Maybe I need to re-read Kyoukai no Rinne.  Because the anime is pretty awesome, and I just don’t remember the manga being this good.  Is Rumiko responsible for it, or are Brain’s Base and director Sugawara Seiki just doing that great a job in the adaptation?  I suspect it’s a mixture of both (and having the excellent Yoktote Michiko on-board for series composition doesn’t hurt), but one thing’s for sure – Rinne is a real blast in anime form.  And it’s great to see Brains Base back in the game after losing so much key talent.

Every episode of this show has been built more or less along the same blueprints – solidly entertaining in its own right, tangentially building on the main storyline, consistently nailing the deadpan humor.  There’s a wonderfully laid-back quality to Rinne that’s characteristic of Rumiko’s less serious work, and reflects the demeanor of Mamiya Sakura.  It doesn’t take anything it does too seriously, and is liable to inject humor into any given moment – yet it does respect that moment enough so that there’s an emotional engagement with what’s happening, and with the one-off characters.  Rinne may not be Rumiko’s best work, but in her hands – and Yokote’s – it’s easy to see the sheer ease and dexterity of the writing.

SET EXERCISE A: According to the Kyoukai no Rinne review, who directs the anime adaptation?
SET EXERCISE B: Write a continuation of the Kyoukai no Rinne review that picks up after its final sentence.

DATA PROVIDED:
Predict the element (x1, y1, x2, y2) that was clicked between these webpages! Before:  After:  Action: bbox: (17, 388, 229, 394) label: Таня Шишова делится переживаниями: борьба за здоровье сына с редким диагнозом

WRITTEN REPLY A: Sugawara Seiki

WRITTEN REPLY B:
The MacGuffin this week is bakeneko – but it’s considerably less tense than in Nakamura Kenji’s hands (though ironically it was Yokote Michiko who wrote “Bakeneko” for Nakamura’s Ayakashi series).  A strange woman in a kimono (Komatsu Yuka) is telling kids takes of a roadside shrine that’s supposedly haunted.  Turns out she’s a Damashigami trying to lure souls in to be harvested to the afterlife, and it’s worked on a group of 5th-grade boys, one of whose older brother hires Rinne to try and figure out why his otouto is acting so strange and catlike.  The reason?  The Bakeneko sealed inside the shrine since the Edo Period, Akamaru (Sakaguchi Koichi) and Toramaru (Tanaka Kan), escaped when the boys opened it, and took their place (parents of 5th-grade boys may well find this scenario explains quite a lot).

As for the main cast, this episode is most important to Tsubasa-kun, who’s hopelessly mired in Rinne’s shadow as far as Mamiya Sakura is concerned and desperate to try and break out of it.  But he’s also reluctantly starting to see why the “kind Shinigami” thing has such appeal for her, and that not every exorcism calls for brute spiritual force.  Not only are the boys victims here, but so are the bakeneko really – they’re being used just as much as the kids are.  But so is the Damashigami, as it turns out – she’s working at the behest of a mysterious red-haired boss played by the great Yamaguchi Kappei.  It’s great to hear Yamaguchi pretty much anytime, but in this sort of series he fits as comfortably as a custom-built pair of shoes.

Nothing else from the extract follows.